═══ Extracted data
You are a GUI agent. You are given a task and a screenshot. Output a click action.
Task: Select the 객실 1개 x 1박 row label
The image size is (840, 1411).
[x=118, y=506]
══════
═══ Extracted data
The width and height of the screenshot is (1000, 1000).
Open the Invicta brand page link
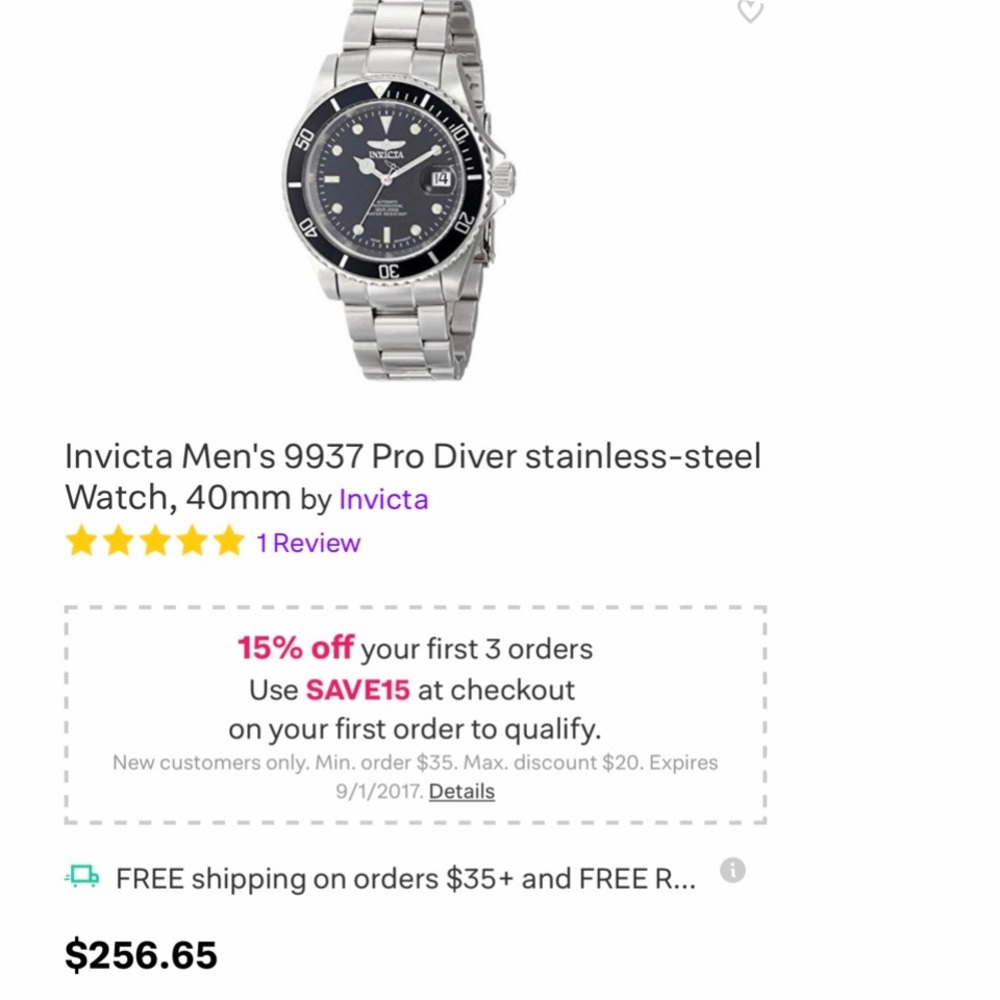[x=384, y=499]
══════
**Task prompt:**
Look over the material above and show each line where "screenshot" appears.

**Response to the task:**
You are a GUI agent. You are given a task and a screenshot. Output a click action.
The width and height of the screenshot is (1000, 1000).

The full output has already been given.